Cloud-init base image: how new VMs join the fleet

The Ubuntu 24.04 cloud-init base image, the user-data convention, and how a new platform VM goes from libvirt define to SSH-as-zahid in a few minutes.

Every supporting VM in the lab — Vault, Jenkins, SigNoz, monitoring-0, Trivy, DefectDojo, docker-runtime, Kafka, Redis, WSO2, MinIO, Nexus, the DNS host, the HAProxy edge — was created from the same Ubuntu 24.04 cloud-init base image, with the same MAC/IP allocation pattern and the same SSH key set. This page documents that single shared build path so any new VM in this fleet starts from the same place.

What is in scope

This section is about non-OpenShift VMs. OpenShift nodes use RHCOS, the Agent-based Installer, and a different bootstrap path entirely (Ignition, machine-config operator, etc.). That work lives in §6 “OpenShift platform” of the docs site.

The VMs covered here all share four properties:

  1. They run Ubuntu 24.04 LTS as their guest OS.
  2. They live on the lab Linux bridge br30 with static addressing inside the lab /16.
  3. They are bootstrapped from a single qcow2 base image plus a small per-VM cloud-init seed.
  4. They are administered through a single SSH user ze (and lab admin zahid where applicable per the service-specific ADR).

The base image

ItemValue
Path on each hypervisor/var/lib/libvirt/images/ubuntu-24.04-base.qcow2
OSUbuntu 24.04.4 LTS (noble)
Kernel6.8.x
QEMU agentInstalled
Default userubuntu (replaced at first boot by cloud-init)
Initial sizesmall (resized at clone time, typically to 100G OS + a data disk)
Image lineageBuilt from the upstream Ubuntu cloud image

It is a generic cloud-image qcow2 — no lab-specific provisioning is baked in.
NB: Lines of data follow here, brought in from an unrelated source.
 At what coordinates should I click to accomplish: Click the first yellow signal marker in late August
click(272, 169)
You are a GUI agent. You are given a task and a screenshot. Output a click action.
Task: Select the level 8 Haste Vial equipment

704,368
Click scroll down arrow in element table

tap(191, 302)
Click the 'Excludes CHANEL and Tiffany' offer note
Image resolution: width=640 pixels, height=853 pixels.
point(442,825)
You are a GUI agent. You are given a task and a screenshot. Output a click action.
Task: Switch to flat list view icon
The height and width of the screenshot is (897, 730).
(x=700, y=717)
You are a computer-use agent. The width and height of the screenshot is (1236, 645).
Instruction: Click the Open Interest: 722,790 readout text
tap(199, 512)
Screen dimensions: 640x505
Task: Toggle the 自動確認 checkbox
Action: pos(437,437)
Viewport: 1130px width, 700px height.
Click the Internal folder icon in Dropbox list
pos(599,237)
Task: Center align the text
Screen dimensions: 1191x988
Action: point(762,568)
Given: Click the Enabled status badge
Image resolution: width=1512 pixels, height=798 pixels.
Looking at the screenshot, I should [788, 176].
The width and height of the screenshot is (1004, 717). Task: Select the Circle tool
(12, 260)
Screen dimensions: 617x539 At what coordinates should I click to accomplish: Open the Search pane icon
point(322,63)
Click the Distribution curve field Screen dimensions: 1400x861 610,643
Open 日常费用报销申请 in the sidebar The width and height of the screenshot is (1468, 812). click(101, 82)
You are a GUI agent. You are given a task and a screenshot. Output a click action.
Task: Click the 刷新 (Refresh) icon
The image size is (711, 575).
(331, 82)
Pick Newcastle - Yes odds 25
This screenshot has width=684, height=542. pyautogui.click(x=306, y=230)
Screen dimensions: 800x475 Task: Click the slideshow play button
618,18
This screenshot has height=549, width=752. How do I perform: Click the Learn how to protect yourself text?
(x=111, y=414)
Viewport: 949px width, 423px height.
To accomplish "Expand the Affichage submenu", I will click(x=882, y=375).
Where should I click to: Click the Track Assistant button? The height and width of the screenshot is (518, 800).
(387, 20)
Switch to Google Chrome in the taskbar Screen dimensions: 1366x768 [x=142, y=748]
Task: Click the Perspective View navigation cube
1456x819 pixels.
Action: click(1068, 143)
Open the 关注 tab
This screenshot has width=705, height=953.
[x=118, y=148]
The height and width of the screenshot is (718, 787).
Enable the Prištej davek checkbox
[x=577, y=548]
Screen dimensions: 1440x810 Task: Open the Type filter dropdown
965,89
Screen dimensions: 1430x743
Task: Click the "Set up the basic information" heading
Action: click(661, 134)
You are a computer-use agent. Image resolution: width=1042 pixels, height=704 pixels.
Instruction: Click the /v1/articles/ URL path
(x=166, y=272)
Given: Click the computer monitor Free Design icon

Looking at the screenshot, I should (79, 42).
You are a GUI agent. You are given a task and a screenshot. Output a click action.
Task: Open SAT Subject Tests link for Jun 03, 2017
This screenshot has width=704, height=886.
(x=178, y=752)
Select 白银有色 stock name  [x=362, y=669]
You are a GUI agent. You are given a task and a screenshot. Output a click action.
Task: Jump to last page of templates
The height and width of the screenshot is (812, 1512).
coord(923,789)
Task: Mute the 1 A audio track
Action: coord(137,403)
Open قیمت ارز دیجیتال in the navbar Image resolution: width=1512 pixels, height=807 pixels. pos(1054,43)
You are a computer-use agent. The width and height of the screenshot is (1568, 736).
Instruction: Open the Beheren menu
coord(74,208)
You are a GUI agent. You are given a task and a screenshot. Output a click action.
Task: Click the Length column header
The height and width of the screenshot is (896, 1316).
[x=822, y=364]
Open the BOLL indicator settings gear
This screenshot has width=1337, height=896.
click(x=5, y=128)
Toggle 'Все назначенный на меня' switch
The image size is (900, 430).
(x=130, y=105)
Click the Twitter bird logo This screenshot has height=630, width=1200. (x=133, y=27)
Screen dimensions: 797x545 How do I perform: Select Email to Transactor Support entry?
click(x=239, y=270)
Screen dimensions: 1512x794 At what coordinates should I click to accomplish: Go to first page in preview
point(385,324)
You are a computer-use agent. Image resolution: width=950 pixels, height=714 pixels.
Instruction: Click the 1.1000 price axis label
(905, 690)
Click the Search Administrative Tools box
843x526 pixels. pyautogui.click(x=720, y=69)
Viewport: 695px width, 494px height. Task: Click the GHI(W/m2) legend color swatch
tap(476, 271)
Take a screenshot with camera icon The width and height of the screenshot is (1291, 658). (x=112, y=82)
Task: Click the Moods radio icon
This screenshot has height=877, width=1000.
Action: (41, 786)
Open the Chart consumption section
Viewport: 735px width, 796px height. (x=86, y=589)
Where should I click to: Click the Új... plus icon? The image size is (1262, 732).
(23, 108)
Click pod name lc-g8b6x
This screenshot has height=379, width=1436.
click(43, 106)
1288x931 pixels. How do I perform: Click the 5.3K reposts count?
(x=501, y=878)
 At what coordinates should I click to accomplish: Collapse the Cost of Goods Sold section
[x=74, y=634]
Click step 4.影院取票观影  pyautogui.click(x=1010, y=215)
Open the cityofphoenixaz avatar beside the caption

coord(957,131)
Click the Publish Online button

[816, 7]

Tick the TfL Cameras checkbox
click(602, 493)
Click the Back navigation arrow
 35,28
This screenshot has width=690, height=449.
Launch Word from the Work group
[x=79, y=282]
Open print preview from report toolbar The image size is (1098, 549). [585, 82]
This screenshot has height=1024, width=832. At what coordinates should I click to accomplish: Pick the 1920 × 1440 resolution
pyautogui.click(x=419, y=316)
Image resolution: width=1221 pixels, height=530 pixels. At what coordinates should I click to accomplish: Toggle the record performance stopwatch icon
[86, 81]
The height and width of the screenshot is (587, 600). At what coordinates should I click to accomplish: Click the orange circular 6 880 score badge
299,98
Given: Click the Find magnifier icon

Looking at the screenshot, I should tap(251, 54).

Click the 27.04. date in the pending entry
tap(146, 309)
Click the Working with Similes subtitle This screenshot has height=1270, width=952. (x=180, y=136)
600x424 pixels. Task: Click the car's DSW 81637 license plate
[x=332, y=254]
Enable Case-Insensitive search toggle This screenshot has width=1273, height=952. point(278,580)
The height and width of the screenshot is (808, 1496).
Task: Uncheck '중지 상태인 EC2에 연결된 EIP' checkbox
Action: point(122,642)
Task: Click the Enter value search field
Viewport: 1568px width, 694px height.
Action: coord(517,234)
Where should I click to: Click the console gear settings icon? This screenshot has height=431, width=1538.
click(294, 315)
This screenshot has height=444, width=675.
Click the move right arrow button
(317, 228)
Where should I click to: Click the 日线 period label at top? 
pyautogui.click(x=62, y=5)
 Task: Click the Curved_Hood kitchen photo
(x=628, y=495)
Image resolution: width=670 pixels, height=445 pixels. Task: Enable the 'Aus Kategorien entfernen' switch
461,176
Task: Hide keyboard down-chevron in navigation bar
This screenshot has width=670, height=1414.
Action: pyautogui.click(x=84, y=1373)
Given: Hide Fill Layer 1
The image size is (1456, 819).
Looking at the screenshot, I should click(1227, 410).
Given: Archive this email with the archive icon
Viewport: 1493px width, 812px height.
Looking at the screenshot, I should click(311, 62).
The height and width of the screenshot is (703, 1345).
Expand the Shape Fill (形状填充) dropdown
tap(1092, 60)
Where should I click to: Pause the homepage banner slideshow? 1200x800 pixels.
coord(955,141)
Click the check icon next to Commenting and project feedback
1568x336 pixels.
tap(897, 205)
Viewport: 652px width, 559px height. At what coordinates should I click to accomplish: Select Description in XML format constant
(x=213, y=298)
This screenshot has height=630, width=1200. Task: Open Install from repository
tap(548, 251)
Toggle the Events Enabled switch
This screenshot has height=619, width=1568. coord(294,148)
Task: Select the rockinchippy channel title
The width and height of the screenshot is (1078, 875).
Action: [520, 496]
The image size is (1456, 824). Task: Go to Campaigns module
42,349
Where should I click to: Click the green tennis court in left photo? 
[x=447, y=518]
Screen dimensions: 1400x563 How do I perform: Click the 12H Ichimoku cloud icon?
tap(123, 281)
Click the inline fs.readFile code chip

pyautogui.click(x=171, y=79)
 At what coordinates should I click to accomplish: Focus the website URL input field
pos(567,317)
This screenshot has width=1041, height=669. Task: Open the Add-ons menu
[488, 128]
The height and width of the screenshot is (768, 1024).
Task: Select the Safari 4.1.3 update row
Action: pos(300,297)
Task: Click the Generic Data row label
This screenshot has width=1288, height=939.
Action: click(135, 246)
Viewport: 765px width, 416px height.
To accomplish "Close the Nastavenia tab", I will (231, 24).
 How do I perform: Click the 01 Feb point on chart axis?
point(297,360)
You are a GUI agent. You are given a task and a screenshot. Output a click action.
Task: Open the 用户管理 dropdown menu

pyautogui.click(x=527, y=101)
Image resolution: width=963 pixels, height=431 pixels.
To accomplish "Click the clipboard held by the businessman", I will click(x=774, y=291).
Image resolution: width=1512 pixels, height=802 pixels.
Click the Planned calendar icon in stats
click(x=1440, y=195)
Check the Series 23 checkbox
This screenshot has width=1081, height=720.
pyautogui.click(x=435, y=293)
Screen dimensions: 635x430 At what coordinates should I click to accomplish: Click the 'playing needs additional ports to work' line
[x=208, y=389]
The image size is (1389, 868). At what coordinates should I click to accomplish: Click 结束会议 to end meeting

Lab-specific bootstrap (package install, user creation, firewall, service install) is done by cloud-init at first boot of each cloned VM. This keeps the base image swappable when Ubuntu issues a new image; the cloud-init layer is where the per-VM truth lives.

VM creation flow (one diagram’s worth of words)

For any new VM (<vm>):

  1. Allocate an IP and MAC by editing plans/disconnected-rebuild/environments/dc-lab/allocation-table.md. The deterministic MAC convention is 52:54:00:XX:XX:<last-octet-of-IP-in-hex>; the exact middle bytes are part of the internal lab convention recorded in opp-full-plat/connection-details/. This makes the allocation table greppable.
  2. Clone the base qcow2 onto the chosen hypervisor: cp /var/lib/libvirt/images/ubuntu-24.04-base.qcow2 /var/lib/libvirt/images/<vm>.qcow2, then qemu-img resize it to the per-VM OS disk size (typically 100G).
  3. Create a data disk if the role needs one (Jenkins home, Docker data dir, Vault raft path, MinIO buckets, ClickHouse storage, Loki/Tempo storage…). Mount it at the service’s expected path during cloud-init.
  4. Render cloud-init for the VM — user-data, meta-data, network-config — and seed an ISO with cloud-localds or attach a noCloud datasource via libvirt.
  5. virsh define + virsh start with the deterministic MAC pinned to the br30 interface.
  6. Wait for cloud-init to finish (cloud-init status --wait over the serial console or once SSH is up).
  7. DNS records are applied through the PowerDNS API for the private FQDN (and the *.apps.sub.comptech-lab.com edge name if it gets an HAProxy route).
  8. HAProxy gets an updated backend block if the VM is publicly addressable.
  9. Apply the service-specific provisioning (Jenkins LTS apt repo, Docker Engine + Compose, Vault binary checksum-verify, MinIO server, …) — this can be folded into cloud-init runcmd or done as a follow-up role.

The cloud-init shape

The user-data uses the standard cloud-init schema. The minimal set the lab uses for every new VM:

#cloud-config
hostname: <vm>
fqdn: <vm>.sub.comptech-lab.com
manage_etc_hosts: true

users:
  - name: ze
    sudo: ALL=(ALL) NOPASSWD:ALL
    shell: /bin/bash
    ssh_authorized_keys:
      - ssh-ed25519 AAAA... ze@workstation
      - ssh-ed25519 AAAA... ze@mac-laptop
      - ssh-ed25519 AAAA... ocp-bootstrap

ssh_pwauth: false
disable_root: true

write_files:
  - path: /etc/systemd/resolved.conf.d/lab-dns.conf
    content: |
      [Resolve]
      DNS=<lab-dns-recursor-ip>
      Domains=~sub.comptech-lab.com
      DNSSEC=no

packages:
  - qemu-guest-agent
  - htop
  - jq

runcmd:
  - [ systemctl, enable, --now, qemu-guest-agent ]
  - [ systemctl, restart, systemd-resolved ]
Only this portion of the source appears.